◆ RECORDS FOR THIS EXERCISE:
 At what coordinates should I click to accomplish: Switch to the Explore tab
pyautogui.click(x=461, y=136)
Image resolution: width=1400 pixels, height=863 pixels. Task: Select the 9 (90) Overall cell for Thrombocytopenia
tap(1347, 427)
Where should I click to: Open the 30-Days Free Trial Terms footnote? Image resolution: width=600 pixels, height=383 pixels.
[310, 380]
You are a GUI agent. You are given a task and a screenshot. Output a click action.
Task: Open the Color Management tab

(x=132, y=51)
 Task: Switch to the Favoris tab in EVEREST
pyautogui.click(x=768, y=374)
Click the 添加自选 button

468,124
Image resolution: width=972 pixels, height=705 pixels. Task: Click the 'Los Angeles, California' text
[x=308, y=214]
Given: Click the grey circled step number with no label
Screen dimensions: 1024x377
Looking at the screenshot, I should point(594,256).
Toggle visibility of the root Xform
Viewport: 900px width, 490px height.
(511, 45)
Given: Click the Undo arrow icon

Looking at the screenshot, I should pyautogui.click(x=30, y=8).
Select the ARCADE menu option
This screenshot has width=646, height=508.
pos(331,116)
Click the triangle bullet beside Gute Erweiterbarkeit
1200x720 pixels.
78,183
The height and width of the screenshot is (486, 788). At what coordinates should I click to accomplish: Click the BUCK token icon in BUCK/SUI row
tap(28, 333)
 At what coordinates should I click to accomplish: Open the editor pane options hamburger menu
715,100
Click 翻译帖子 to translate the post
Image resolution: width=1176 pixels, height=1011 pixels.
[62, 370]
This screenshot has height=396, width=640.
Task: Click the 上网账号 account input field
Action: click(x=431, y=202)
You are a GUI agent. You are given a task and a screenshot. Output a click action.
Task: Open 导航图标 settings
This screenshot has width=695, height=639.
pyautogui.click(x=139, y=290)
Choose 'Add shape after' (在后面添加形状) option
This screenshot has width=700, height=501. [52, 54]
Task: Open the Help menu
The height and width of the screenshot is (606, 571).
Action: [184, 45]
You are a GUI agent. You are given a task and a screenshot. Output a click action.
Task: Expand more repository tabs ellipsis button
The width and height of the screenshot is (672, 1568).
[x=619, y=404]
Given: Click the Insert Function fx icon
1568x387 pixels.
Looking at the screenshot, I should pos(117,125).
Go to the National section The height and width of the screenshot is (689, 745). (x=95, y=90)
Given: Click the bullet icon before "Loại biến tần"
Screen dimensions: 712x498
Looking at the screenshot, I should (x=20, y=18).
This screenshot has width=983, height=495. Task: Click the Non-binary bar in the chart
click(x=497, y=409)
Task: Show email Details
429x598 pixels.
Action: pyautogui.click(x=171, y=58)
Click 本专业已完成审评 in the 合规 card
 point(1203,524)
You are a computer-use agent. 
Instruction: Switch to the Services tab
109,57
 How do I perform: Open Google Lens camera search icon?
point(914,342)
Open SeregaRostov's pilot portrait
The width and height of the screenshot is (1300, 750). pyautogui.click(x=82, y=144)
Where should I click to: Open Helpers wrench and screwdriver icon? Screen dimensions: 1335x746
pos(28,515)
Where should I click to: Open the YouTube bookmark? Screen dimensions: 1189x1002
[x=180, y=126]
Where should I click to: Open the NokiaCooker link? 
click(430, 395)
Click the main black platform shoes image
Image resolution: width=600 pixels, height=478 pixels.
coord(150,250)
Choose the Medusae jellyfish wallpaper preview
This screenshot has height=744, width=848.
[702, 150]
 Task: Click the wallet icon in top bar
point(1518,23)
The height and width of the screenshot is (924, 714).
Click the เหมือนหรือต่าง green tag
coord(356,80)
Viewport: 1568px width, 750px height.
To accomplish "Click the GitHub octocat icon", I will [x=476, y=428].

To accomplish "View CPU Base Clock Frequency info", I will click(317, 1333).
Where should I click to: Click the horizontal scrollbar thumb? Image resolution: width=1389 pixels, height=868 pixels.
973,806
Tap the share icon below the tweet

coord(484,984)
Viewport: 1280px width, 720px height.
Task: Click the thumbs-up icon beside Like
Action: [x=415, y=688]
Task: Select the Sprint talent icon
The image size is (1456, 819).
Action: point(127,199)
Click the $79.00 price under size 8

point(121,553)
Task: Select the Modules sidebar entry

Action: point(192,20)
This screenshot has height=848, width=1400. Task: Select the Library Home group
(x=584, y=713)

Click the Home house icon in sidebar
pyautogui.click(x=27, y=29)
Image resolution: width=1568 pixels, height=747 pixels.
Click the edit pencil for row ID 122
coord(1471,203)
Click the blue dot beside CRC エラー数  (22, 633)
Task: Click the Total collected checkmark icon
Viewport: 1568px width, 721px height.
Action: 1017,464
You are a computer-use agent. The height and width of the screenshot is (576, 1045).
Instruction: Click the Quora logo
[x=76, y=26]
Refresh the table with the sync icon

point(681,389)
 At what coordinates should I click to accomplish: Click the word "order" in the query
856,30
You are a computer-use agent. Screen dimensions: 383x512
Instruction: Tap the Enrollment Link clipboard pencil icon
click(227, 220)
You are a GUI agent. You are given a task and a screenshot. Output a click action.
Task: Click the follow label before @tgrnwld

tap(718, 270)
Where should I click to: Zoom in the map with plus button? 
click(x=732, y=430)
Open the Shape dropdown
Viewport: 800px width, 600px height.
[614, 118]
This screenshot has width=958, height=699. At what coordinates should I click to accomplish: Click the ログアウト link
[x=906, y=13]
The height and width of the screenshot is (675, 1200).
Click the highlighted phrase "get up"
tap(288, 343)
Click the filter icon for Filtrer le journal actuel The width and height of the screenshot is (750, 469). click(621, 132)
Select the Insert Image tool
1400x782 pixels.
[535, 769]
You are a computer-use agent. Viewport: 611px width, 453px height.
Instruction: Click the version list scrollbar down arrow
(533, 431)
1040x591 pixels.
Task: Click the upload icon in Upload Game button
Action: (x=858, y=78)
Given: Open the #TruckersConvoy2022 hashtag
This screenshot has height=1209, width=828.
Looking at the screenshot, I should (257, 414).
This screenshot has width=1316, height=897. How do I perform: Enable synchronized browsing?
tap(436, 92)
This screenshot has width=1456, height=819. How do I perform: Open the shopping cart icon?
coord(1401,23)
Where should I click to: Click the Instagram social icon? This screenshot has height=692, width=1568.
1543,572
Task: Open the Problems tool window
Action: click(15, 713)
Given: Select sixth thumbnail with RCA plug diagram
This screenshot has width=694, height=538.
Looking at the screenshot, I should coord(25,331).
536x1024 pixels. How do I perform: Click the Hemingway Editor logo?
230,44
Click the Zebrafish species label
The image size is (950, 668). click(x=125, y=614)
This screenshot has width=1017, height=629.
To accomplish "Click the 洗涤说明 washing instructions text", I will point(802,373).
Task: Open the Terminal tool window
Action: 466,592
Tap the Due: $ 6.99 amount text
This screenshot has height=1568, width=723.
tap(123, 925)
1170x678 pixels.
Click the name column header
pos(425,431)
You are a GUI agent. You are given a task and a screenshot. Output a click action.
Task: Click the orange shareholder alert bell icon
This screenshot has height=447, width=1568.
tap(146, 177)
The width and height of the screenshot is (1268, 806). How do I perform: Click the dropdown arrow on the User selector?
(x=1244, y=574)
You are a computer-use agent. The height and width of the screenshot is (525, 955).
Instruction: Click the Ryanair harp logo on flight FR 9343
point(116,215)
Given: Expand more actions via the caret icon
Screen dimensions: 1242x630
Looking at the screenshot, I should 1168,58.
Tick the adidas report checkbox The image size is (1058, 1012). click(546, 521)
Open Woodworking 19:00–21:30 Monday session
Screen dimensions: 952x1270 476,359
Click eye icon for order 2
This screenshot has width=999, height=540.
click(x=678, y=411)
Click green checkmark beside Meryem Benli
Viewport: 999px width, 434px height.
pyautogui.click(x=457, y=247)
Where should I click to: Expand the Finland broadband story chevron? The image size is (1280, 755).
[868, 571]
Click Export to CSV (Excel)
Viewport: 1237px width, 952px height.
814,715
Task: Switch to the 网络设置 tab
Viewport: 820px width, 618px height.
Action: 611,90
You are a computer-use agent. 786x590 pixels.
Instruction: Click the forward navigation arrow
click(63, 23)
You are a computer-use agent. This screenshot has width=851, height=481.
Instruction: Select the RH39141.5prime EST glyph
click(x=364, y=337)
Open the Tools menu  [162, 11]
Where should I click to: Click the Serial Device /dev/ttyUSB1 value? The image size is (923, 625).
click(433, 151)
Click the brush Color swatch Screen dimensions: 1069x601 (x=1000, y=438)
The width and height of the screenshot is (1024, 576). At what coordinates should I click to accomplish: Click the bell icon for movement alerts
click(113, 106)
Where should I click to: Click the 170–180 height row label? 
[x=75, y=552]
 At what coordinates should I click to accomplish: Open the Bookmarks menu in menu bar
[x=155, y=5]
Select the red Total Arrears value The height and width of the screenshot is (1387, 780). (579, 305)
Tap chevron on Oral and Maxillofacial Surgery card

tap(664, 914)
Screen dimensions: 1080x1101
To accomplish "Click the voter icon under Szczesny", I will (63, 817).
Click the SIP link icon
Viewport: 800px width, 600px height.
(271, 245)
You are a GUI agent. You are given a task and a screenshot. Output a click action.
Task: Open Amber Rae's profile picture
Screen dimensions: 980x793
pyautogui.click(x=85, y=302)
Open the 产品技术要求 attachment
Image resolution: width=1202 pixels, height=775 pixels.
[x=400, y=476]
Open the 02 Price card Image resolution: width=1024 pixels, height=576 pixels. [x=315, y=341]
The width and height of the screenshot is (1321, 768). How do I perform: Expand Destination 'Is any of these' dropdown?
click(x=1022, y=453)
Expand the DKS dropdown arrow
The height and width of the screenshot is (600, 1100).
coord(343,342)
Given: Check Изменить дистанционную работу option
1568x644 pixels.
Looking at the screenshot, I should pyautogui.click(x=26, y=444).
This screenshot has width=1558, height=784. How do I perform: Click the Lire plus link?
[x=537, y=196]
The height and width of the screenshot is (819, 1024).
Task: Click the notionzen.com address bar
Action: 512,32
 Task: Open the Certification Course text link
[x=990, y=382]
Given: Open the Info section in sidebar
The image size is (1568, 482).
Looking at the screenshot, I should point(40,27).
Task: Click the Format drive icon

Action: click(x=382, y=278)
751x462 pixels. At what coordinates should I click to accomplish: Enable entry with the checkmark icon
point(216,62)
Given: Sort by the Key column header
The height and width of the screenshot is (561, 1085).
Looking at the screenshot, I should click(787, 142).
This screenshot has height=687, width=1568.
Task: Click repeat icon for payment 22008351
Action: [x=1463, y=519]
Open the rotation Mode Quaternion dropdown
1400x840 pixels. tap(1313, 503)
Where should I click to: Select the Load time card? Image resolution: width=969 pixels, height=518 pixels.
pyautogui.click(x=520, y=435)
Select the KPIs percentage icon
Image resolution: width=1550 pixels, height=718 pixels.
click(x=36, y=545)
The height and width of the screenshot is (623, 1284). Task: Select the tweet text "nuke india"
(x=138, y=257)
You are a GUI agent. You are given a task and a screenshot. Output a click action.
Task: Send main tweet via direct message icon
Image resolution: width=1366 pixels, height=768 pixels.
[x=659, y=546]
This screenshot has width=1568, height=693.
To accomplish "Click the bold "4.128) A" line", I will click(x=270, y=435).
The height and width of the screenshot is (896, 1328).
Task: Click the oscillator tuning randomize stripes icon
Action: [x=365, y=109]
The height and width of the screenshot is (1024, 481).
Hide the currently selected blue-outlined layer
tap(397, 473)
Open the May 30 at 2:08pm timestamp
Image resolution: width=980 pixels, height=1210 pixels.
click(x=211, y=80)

◆ WHAT IS BEING ASKED: Where the data above reaches the line holding "You are a computer-use agent. 786x590 pixels.", begin printing, and stop after the line holding "Click the brush". Each line must be reproduced exactly, with nothing else added.

◆ OUTPUT OF THE TASK:
You are a computer-use agent. 786x590 pixels.
Instruction: Click the forward navigation arrow
click(63, 23)
You are a computer-use agent. This screenshot has width=851, height=481.
Instruction: Select the RH39141.5prime EST glyph
click(x=364, y=337)
Open the Tools menu  [162, 11]
Where should I click to: Click the Serial Device /dev/ttyUSB1 value? The image size is (923, 625).
click(433, 151)
Click the brush Color swatch Screen dimensions: 1069x601 (x=1000, y=438)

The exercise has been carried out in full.